LSU HPC Storage Policy
▶ Table of Contents
See also: ITS Faculty Data Storage.
1. Storage Systems
Available storage on LSU@HPC high performance computing machines is divided into four file systems (Table 1). More complete descriptions of follow below.
|/var/scratch||Local storage on each node where existence of files are guaranteed only during job execution (i.e. could be deleted as soon as the job finishes).|
|/work||Shared storage provided to all users for job input, output, and related data files. Files are not backed up and may be subject to purge!|
|/home||Persistant storage provided to each active user account. Files are backed up to tape.|
|/project||Persistant storage provided by request for a limited time to hold large amounts of project-specific data. Files are not backed up.|
All file systems share a common characteristic. When they are too full, system performance begins to suffer and all users suffer from the effects. Similarly, placing too many individual files in a directory degrades performance. System management activities are aimed at keeping the different file systems below 80% of capacity. It is strongly recommended that users hold file counts below 1,000, and never exceed 10,000, per subdirectory. If atypical usage begins to impact performance, individual users may be contacted and asked to help resolve the issue. When performance or capacity issues become significant, system management may intervene by requiring users to offload files, stop jobs, or take other actions to ensure the stability and continued operation of the system.

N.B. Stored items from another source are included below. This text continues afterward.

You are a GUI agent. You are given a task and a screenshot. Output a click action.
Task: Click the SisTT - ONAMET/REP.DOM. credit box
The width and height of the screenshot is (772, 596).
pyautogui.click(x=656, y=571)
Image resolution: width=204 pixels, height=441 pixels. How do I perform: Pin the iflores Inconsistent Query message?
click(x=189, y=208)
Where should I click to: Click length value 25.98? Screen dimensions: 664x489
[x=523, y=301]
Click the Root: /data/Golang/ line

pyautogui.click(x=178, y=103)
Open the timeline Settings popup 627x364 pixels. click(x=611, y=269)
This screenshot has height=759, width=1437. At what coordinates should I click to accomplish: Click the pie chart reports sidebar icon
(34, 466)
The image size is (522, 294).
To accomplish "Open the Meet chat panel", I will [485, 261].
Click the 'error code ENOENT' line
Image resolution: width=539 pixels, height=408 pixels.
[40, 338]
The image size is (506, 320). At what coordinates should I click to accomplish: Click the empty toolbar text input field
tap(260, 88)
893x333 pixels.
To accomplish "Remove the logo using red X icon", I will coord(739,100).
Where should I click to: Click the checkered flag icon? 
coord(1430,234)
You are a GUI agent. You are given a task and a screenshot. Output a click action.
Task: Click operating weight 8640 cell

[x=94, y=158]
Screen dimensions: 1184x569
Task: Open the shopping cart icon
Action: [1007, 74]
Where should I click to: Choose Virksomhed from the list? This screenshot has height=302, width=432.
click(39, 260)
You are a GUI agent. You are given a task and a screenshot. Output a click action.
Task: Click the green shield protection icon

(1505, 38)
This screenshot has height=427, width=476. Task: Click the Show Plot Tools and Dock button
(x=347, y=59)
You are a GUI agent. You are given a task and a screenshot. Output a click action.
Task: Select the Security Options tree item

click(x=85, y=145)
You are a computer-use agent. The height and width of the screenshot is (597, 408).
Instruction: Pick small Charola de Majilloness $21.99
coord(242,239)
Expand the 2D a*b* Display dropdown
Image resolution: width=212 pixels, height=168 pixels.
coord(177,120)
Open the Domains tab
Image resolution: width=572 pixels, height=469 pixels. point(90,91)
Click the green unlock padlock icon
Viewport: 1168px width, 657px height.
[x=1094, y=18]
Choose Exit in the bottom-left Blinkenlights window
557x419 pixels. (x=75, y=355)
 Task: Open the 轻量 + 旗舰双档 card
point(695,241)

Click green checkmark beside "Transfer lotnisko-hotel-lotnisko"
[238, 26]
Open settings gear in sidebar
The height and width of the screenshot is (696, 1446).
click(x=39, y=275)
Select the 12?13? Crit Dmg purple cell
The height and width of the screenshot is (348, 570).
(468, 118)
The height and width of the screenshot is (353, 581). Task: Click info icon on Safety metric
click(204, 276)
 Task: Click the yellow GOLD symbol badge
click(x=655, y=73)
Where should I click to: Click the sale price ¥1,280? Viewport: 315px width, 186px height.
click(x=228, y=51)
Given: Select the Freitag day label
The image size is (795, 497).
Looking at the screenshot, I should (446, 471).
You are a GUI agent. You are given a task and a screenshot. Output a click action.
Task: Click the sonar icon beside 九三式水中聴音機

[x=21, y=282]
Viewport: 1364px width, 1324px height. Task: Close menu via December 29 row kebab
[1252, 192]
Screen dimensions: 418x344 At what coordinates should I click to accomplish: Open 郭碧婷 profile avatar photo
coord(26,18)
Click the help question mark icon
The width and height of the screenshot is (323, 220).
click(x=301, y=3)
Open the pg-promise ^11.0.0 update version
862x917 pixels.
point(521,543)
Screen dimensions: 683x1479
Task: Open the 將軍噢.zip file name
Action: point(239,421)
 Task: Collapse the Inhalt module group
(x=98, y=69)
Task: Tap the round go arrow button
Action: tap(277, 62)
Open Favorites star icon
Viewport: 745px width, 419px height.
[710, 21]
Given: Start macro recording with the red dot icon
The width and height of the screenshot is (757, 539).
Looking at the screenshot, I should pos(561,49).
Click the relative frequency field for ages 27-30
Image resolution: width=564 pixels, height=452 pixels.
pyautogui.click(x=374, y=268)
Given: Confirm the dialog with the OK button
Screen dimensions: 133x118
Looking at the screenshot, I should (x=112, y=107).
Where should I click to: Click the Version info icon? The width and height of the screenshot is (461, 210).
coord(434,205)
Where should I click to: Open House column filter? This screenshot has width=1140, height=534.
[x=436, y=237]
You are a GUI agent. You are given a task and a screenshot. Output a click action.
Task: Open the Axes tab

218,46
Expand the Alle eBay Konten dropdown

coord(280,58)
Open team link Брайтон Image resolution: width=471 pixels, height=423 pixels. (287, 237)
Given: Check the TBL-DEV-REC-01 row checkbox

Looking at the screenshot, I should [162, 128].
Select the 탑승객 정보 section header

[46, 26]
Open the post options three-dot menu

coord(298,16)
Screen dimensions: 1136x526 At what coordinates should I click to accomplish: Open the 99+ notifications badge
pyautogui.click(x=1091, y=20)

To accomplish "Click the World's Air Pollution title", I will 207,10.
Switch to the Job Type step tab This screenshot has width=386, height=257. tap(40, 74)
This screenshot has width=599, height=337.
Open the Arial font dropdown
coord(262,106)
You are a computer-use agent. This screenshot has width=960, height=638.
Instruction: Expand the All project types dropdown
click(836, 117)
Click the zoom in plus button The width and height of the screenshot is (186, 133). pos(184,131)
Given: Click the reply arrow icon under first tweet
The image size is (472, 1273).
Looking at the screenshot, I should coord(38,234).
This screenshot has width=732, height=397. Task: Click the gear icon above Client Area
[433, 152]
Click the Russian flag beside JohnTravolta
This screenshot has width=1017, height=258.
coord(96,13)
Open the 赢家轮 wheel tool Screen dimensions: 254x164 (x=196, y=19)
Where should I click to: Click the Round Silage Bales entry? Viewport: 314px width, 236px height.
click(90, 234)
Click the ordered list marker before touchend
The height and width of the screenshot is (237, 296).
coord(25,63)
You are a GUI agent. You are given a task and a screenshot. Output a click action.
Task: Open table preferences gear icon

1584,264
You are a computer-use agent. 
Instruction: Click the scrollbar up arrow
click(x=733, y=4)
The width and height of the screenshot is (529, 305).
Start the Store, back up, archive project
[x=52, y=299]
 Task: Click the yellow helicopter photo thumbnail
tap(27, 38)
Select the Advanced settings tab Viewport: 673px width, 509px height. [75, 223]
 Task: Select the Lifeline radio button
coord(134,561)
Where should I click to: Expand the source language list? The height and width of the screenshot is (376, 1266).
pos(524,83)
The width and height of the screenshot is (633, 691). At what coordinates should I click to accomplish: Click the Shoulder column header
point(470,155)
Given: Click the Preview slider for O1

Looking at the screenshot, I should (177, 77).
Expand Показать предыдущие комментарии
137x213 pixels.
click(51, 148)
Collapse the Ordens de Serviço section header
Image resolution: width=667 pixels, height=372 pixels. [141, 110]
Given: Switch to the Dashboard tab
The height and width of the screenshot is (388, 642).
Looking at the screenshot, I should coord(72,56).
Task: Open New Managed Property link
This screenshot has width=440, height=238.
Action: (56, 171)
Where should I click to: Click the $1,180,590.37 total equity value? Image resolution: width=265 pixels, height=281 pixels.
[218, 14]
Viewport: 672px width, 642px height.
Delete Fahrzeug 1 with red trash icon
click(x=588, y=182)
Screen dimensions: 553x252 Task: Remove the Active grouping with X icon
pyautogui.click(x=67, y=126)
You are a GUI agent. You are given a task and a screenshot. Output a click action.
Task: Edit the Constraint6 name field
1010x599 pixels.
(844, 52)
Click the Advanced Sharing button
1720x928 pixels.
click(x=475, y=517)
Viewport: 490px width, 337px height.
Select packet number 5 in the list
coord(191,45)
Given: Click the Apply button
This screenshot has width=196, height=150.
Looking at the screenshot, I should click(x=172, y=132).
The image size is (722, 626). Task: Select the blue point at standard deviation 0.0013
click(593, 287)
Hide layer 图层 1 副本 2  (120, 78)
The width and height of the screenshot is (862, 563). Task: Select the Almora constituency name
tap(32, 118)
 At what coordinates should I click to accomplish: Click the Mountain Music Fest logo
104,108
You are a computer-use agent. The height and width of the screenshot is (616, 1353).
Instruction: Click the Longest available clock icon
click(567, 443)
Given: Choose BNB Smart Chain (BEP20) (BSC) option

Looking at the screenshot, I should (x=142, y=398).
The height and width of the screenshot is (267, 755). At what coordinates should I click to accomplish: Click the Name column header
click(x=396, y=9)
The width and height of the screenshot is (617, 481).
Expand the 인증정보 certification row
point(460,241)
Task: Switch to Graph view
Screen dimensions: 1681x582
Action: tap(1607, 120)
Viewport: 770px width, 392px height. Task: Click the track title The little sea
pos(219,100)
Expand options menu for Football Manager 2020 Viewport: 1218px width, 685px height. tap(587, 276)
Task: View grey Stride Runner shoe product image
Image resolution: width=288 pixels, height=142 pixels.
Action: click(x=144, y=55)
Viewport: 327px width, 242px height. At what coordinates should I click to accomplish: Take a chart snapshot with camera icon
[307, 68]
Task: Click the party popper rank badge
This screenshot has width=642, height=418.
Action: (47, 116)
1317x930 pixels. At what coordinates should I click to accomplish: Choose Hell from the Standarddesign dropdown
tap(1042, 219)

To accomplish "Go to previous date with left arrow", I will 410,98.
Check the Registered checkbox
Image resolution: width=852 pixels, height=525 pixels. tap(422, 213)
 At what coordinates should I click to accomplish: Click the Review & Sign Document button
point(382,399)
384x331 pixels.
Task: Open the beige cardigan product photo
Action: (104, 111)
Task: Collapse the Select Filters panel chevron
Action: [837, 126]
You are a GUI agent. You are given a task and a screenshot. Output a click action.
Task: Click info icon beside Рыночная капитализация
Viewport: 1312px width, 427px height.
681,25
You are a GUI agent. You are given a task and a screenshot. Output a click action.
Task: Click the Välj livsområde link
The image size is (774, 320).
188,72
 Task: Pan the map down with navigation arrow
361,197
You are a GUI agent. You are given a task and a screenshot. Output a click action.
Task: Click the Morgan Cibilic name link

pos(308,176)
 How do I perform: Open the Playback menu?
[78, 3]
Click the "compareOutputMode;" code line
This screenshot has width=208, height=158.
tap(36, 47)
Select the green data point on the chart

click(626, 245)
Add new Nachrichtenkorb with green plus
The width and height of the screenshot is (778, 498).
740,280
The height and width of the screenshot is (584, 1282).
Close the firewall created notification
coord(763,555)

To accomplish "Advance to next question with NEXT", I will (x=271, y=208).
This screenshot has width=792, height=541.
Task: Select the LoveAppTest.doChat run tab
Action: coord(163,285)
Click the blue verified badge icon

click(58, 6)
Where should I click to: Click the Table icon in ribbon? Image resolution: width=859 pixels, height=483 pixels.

Management makes every effort to avoid data loss. In the event of a failure, every effort will be made to recover data. However, the volume of data housed makes it impractical to provide system-wide data backup. Users are expected to safeguard their own data by making sure that all important code, scripts, documents and data are transferred to another location in a timely manner. The use of inexpensive, high capacity external hard drives attached to a local workstation is highly recommended for individual user backup.Back to Top
2. File System Details
/var/scratch space is provided on all compute nodes, and is local to each node (i.e. files stored in /var/scratch cannot be accessed by other nodes). The size of this file system will vary from system to system, and possibly across nodes within a system. This is the preferred place to put any intermediate files required while a job is executing. Once the job ends, the files it stores in /var/scratch are subject to deletion. Users should not have any expectation that files will exist after a job terminates, and are expected to move the data from /var/scratch to their /work or /home directory as part of the clean up process in their job script.Back to Top
/work is the primary file storage area to utilize when running jobs. /work is a common file system that all system nodes have access to. It is the recommended location for input files, checkpoint files, other job output, as well as related data files. Files on /work are not backed up, making the safekeeping of data the responsibility of the user.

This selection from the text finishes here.